Grande parte da mídia ocidental não cumpriu o principal dever de seu ofício: duvidar, fazer perguntas, investigar e não retificar unicamente versões oficias
Olga Rodríguez
El Diário.Es
Madri

Tradução:

A invasão do Iraque há vinte anos ocorreu sob premissas aceitas por uma parte importante dos meios de comunicacão estadunidenses e europeus. Milhares de vozes jornalísticas em 2003 consideraram boa a mentira de Washington e Londres – mantida na Espanha pelo Governo de Aznar – que assegurava a existência de armas de destruição em massa em poder do regime de Sadam Hussein.

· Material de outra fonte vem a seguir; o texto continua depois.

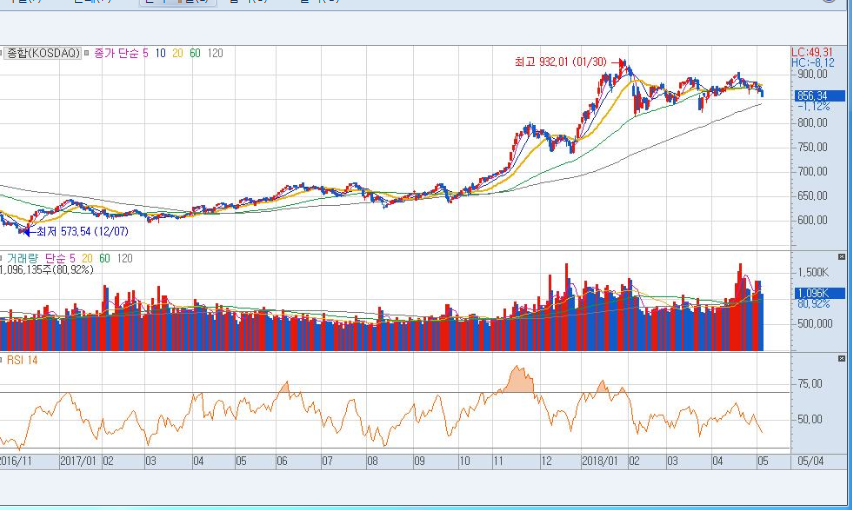Click the 최저 573.54 low price marker
852x510 pixels.
71,232
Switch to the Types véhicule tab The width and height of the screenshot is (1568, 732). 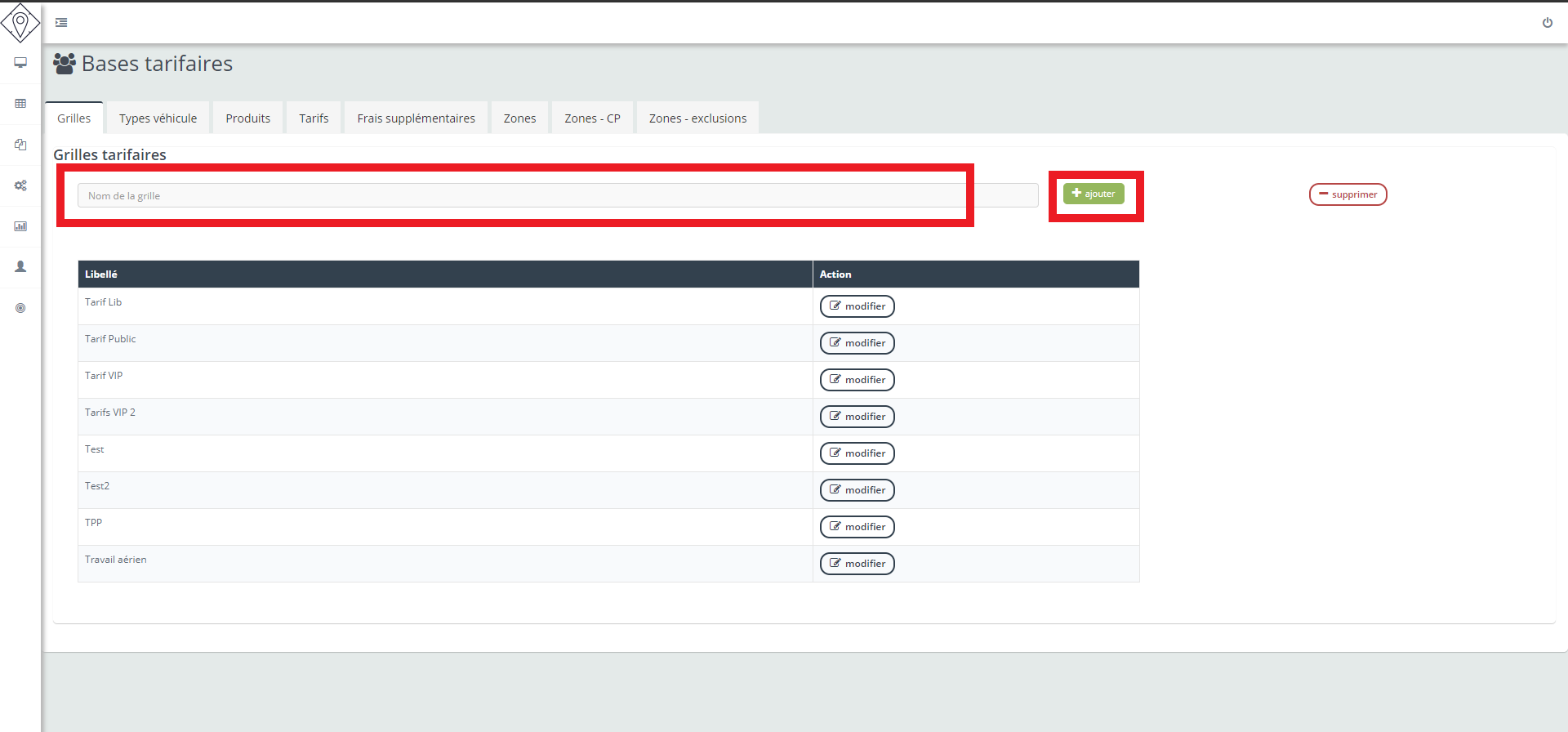coord(158,118)
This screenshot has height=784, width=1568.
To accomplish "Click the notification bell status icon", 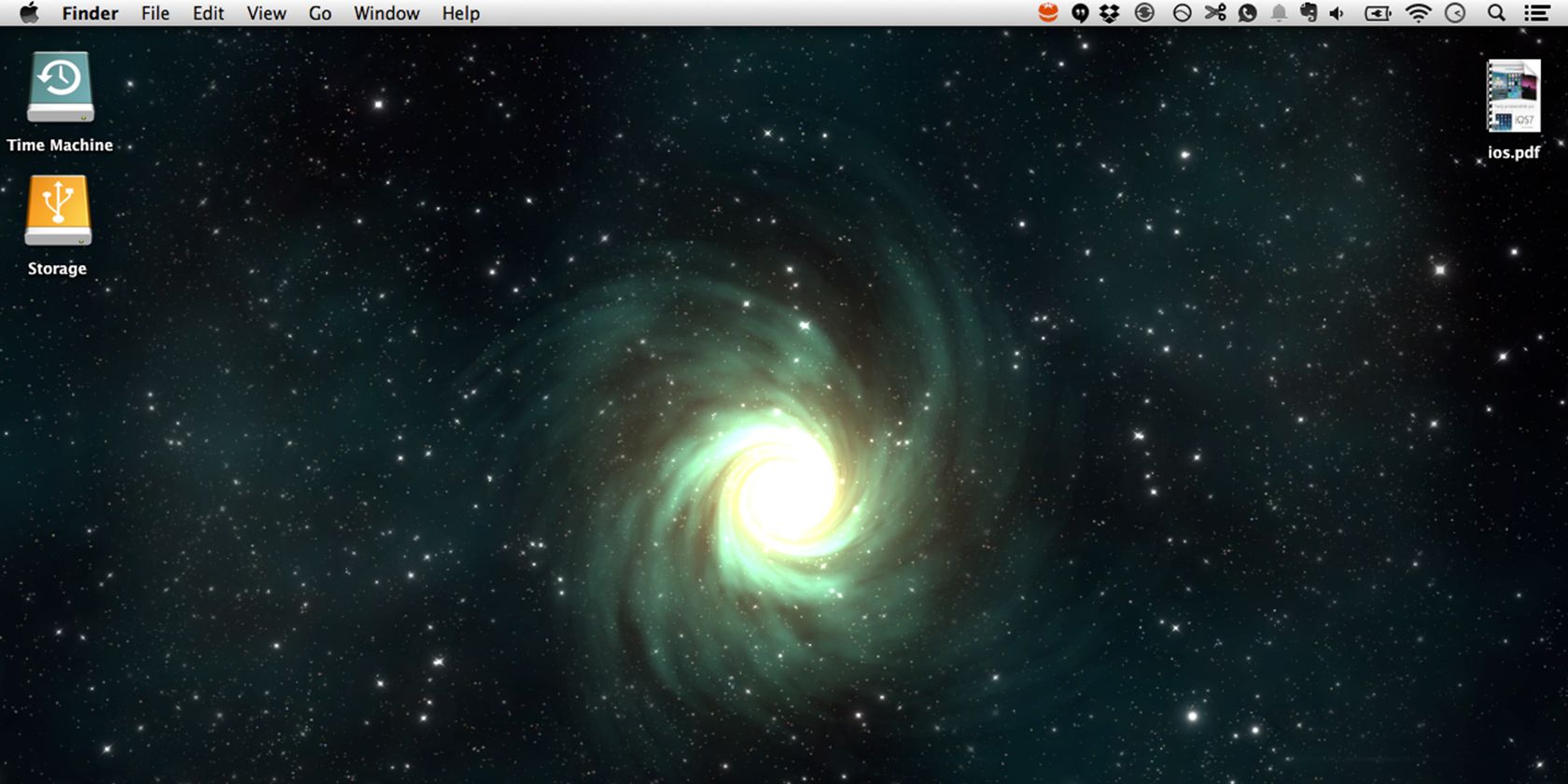I will (x=1279, y=13).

Os Estados Unidos tinham elaborado uma complicada tese com que acusava o Iraque de ser uma ameaça para o mundo e inclusive de arquitetar alianças com a Al Qaeda. Pouco importava que o regime iraquiano fosse laico e inimigo dos islamistas ou que as supostas provas sobre as armas de destruição em massa fossem grosseiras e inconsistentes. Uma grande parte da mídia ocidental não cumpriu o principal dever de seu ofício: duvidar, fazer perguntas, investigar e evitar assumir como única informação válida a que procede dos gabinetes importantes.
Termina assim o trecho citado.